Vacuuming Completely Nude in Paradise Review
Manchester. Pete (Michael Begley) is on his uppers, with girlfriend Sheila (Katy Cavanagh) making ends meet by working as a strippagram. However, her being hired for a vacuum salesman’s retirement party gives him a contact and the firm hires him. The trouble is, his mentor is Tommy Rag (Timothy Spall)…
In 2000, Danny Boyle made a big-budget Hollywood production in the shape of The Beach. After such a large-scale, complex shoot he evidently felt he needed a breather. So he made two shortish films quickly and cheaply on digital video, back to back with much the same crew, notably regular Dogme DP Anthony Dod Mantle, both from scripts by Jim Cartwright. (The other one, Strumpet, I’ll be reviewing separately.) Both debuted at festivals before showings on BBC2.
Vacuuming Completely Nude in Paradise is a broad black comedy given a lot of energy by Timothy Spall’s performance. He’s played some grotesques in his time, but Tommy Rag tops the lot: a man who lives in his car, on a diet of “puffa puffa rice” and whisky, a man with no scruples about what he has to do to make that sale. “I’m not leaving until you sign,” he says to one customer. Of course he’s up for Salesman of the Year. It’s not one of Spall’s more subtle performances, but it’s good fun. Michael Begley, basically playing his straight man, does well not to be blown off the screen. Katy Cavanagh has a couple of good moments but isn’t on screen for very long. Several familiar faces from Manchester-based TV programmes turn up in supporting roles, as does Cartwright’s son James.
This may have been a battery-recharging exercise for Boyle, but this is really a writer’s film.

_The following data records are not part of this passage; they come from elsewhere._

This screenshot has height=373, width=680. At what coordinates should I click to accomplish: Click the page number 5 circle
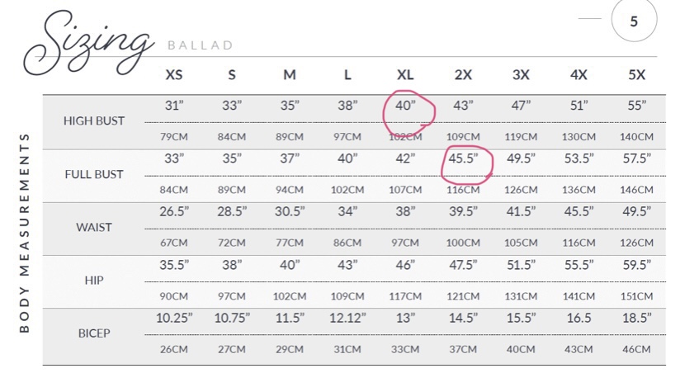coord(634,21)
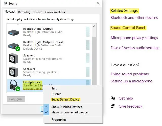Switch to the Recording tab

(24, 12)
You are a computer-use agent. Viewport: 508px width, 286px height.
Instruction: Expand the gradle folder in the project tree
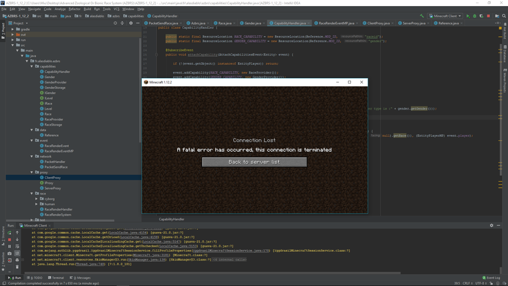point(13,29)
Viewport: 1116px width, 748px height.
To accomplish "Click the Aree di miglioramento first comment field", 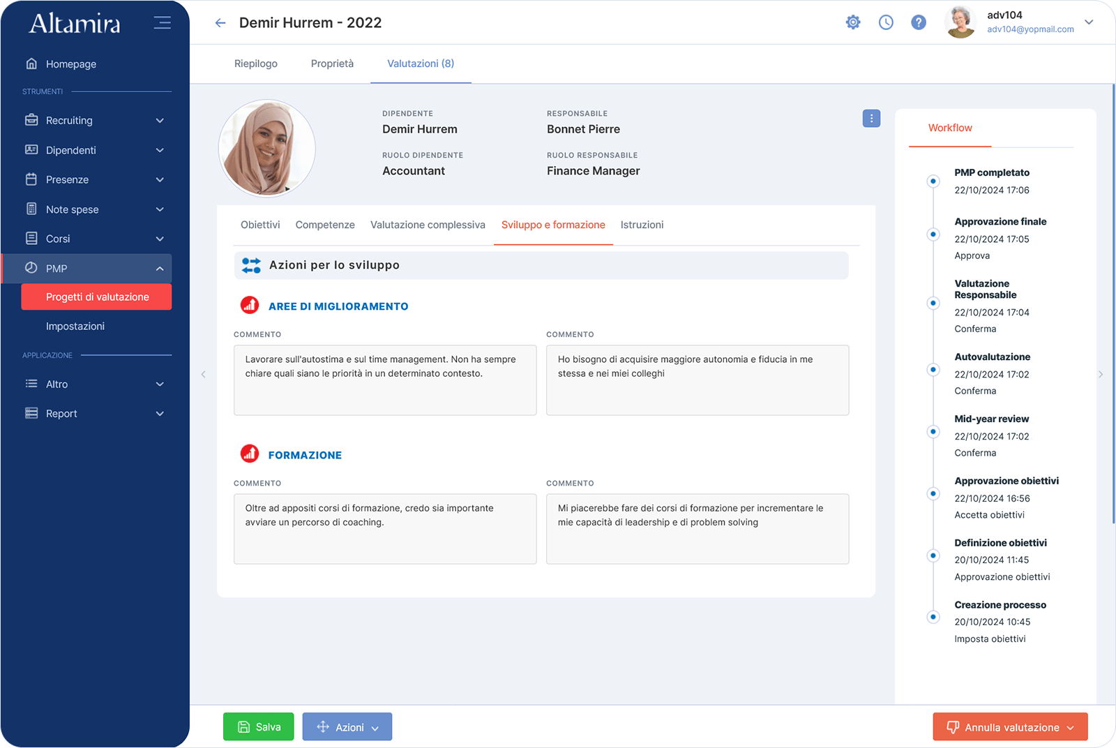I will click(x=384, y=380).
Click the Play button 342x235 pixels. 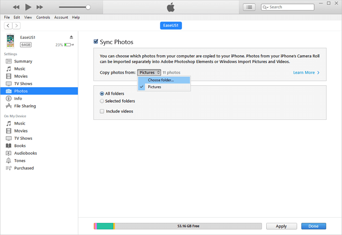(x=28, y=7)
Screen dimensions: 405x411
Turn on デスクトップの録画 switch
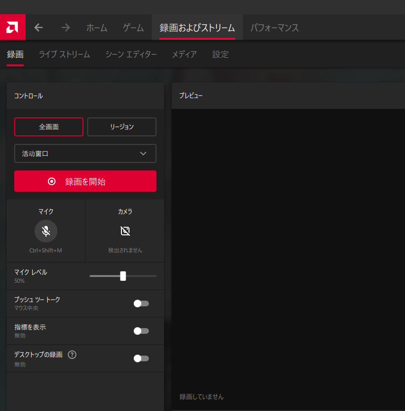pos(141,358)
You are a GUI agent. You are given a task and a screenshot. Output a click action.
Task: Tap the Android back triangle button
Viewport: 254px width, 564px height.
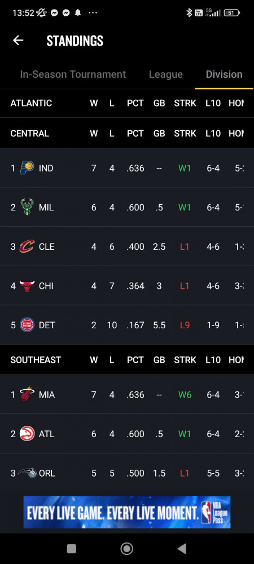pos(182,549)
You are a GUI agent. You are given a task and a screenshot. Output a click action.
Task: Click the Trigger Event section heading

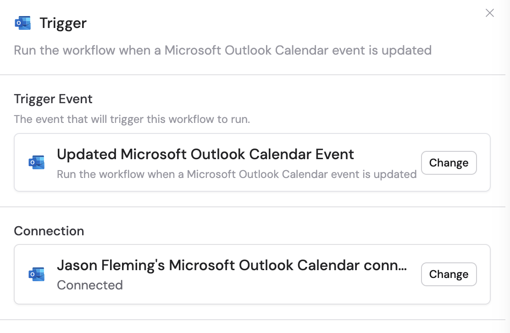(53, 99)
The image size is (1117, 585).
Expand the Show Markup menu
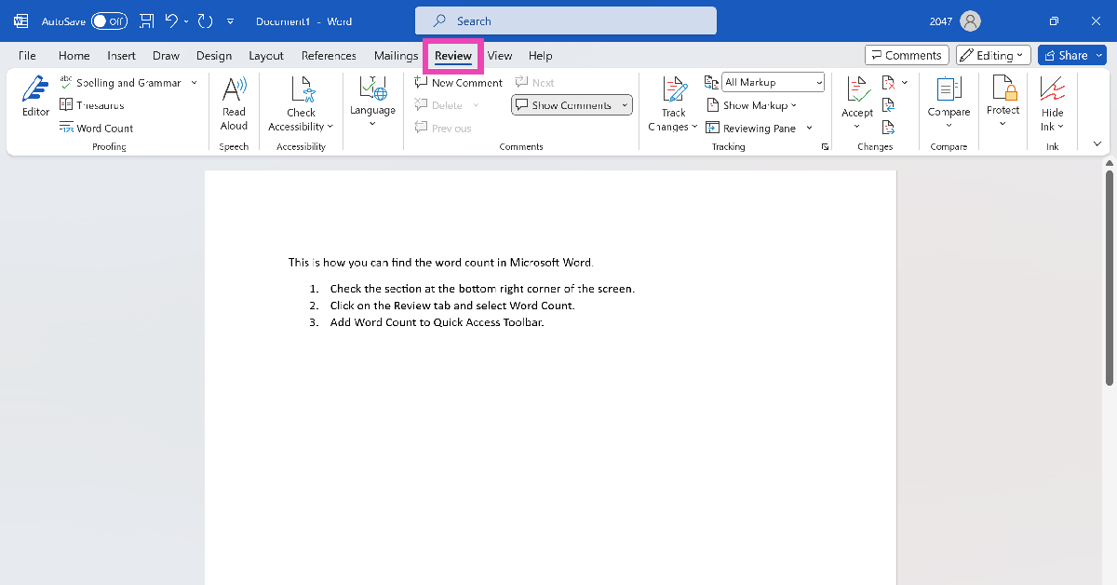[x=759, y=105]
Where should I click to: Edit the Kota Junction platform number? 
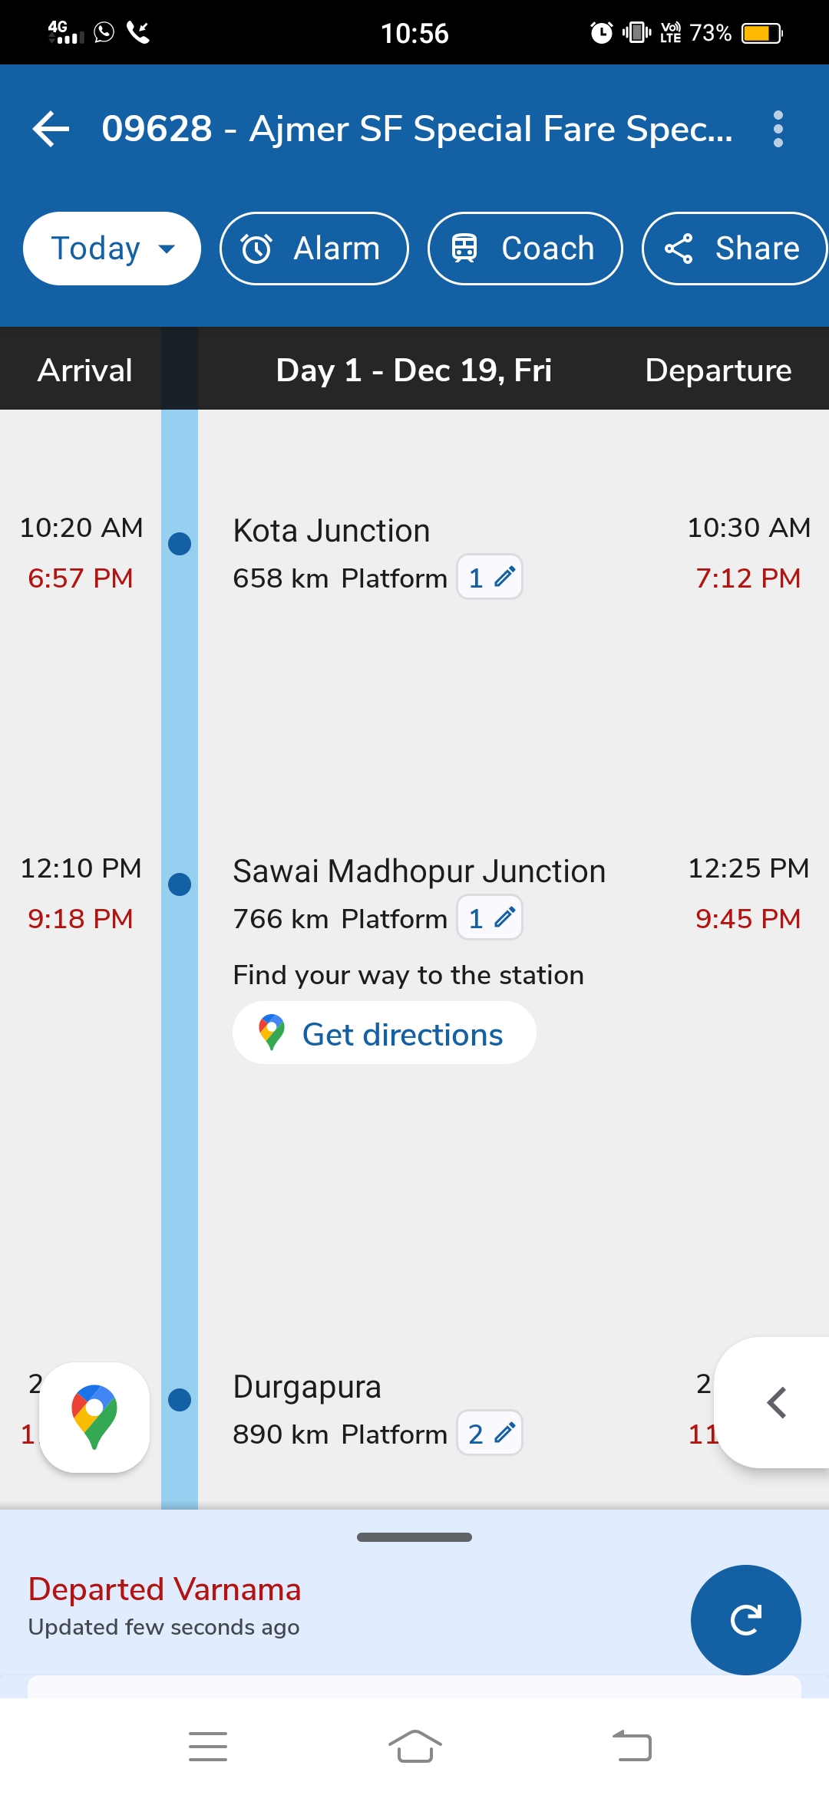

Cartwright is primarily a writer for the stage – he wrote the screenplay for the film version of his biggest hit, Little Voice, but his only previous original script was for Vroom, Beeban Kidron’s little-seen fiction directorial debut from 1988. There’s something more than a little theatrical about Cartwright’s work here, including some rather over-ornate turns of phrase and some longer than normal speeches, including one by Tommy Rag which explains the title. That said, the dialogue does fit in with the larger-than-life tone of the piece, and it’s nice once in a while to listen to dialogue that’s more than simply functional.
Vacuuming Completely Nude in Paradise is a minor piece, though an enjoyable one. Whether someone will want a permanent copy of it on a bare-bones DVD is another question.
2 Entertain have released Vacuuming Completely Nude in Paradise on a single-layer DVD. Unlike other releases from this distributor, the disc is encoded for Region 2 only (not Region 4 as well).
As this was a production primarily aimed at TV, the transfer is as you might expect: in the ratio of 1.78:1, anamorphically enhanced. Given the sub-standard definition DV source, it has that familiar rough and ready look, with a yellowish-brown cast to the image. There’s considerable grain, especially in the darker scenes. Needless to say this won’t be one to show off your DVD player, but it looks pretty much as it was surely intended to look.
The soundtrack is Dolby Surround (ProLogic), as it would have been on its TV broadcast. The surrounds are mostly used for music, but there are some directional effects to left and right.
The DVD has twelve chapter stops and no extras. Given the television origins, a trailer may not have been made, but a commentary could have been a good addition. As it is, unless you’re a fan of Boyle, Cartwright or Spall, I wouldn’t recommend this disc at full price. Wait until it turns up in a sale.